在山が、悟ったような顔で遠くを見つめた。

「お前ともココでお別れやな。今までありがとうな、無無」

「なに勝手に脳内で俺を地獄行きにしてんねん!」


 無無が、審判員に聞こえないよう声を潜めながらも鋭く突っ込んだ。

「そやさかいお前はいつも詰めが甘いねん。俺はまだ、あわよくば天国という名の『イメージ』を売り抜こうとしとるんやぞ」

「あぁ・・・」


 在山は無無の反論を聞いているのかいないのか、空腹を思い出したように腹をさすった。

「養鶏場のケイコちゃんが作ったTKG美味しかったよなあ。最後にもう一回食べたかったなあ」

「TKGは誰が作っても同じやろ! 闇売に脳やられてんな、お前」


 無無は呆れ果てて天を仰いだ。

「ケイコちゃんの卵料理はなんでも美味しかったやろ。出し巻きとか、オムレツとか。TKGは素材の味や、本人の腕関係ないわ!」


 目の前の審判員が、わずかに身じろぎした。死後の行き先が決まろうという瀬戸際で、卵かけご飯の是非を議論する二人。そのあまりの「生々しさ」が、静まり返った三途の川の空気を、どこか場違いなものに変えていた。
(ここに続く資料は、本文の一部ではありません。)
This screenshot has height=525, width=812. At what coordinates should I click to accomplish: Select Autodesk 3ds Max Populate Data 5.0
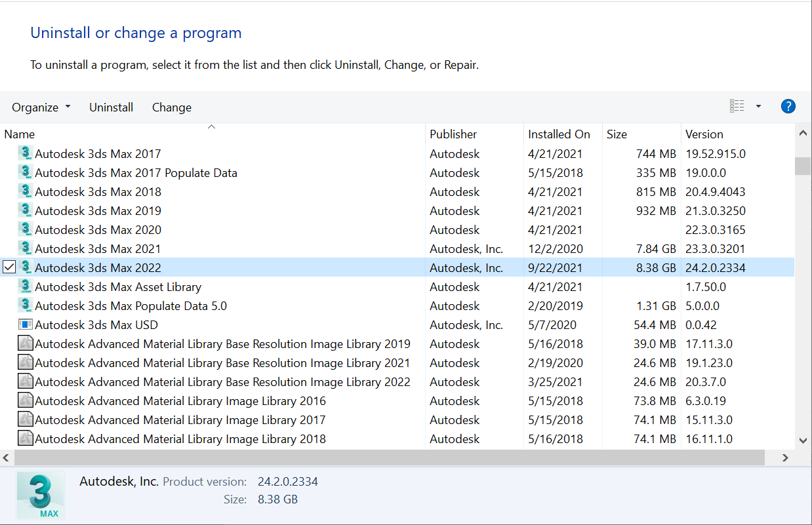(x=131, y=305)
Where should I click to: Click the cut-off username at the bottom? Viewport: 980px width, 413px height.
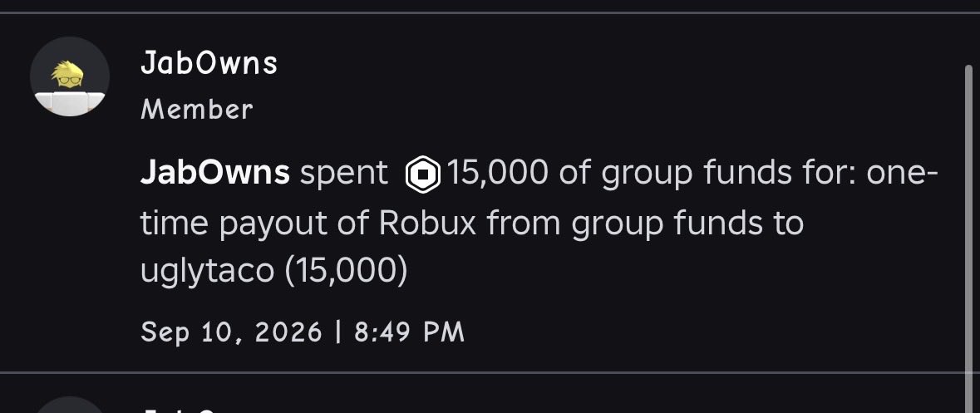coord(181,410)
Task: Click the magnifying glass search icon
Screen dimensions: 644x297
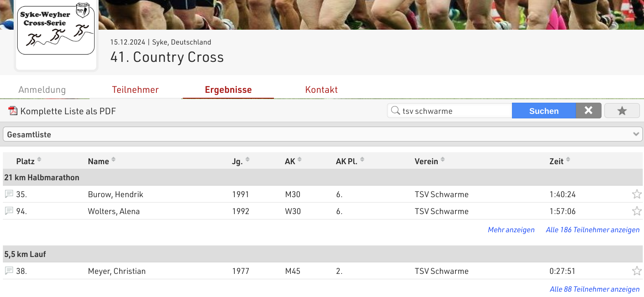Action: 396,110
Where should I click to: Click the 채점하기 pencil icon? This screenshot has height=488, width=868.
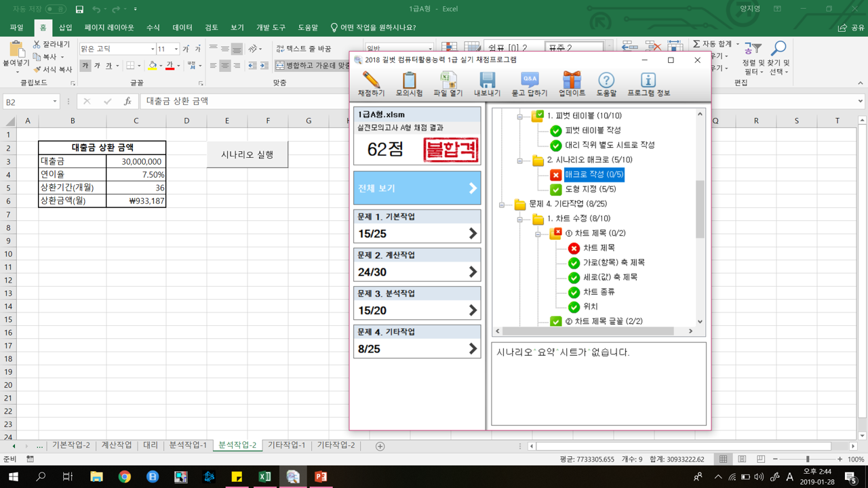click(371, 84)
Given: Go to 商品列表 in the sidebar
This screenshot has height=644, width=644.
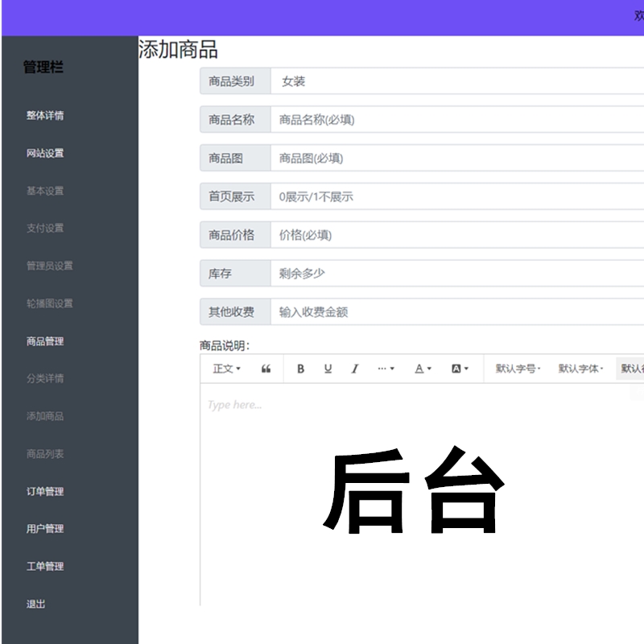Looking at the screenshot, I should pyautogui.click(x=45, y=454).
「おい、なんか、審判員首を傾げてないか?」  在山が不安げに審判員の様子をうかがう。その巨大な影は、深い困惑を示すようにゆっくりと頭を傾けていた。


「・・・『良い行いがなぜ1つもないのか?』」

 無無が、審判員の口から漏れた言葉を、魂の抜けたような声でオウム返しにした。

「そんなん、こっちが聞きたいわ! 24時間フル稼働で象売ろうとしてたんやぞ!」

「闇を抱えてるかで審査されるんですよね?」


 在山が、闇売から聞いた「裏ルール」を信じて、期待の眼差しを審判員に向ける。しかし、返ってきたのは、慈悲の欠片もない冷徹な沈黙だった。

「あっ、ちょっと忘れ物しちゃって・・・さーせん」


 無無は突然、愛想笑いを浮かべながら後ずさりした。そのまま踵を返し、脱兎のごとく小走りで元来た道を引き返す。在山も慌ててその背中を追った。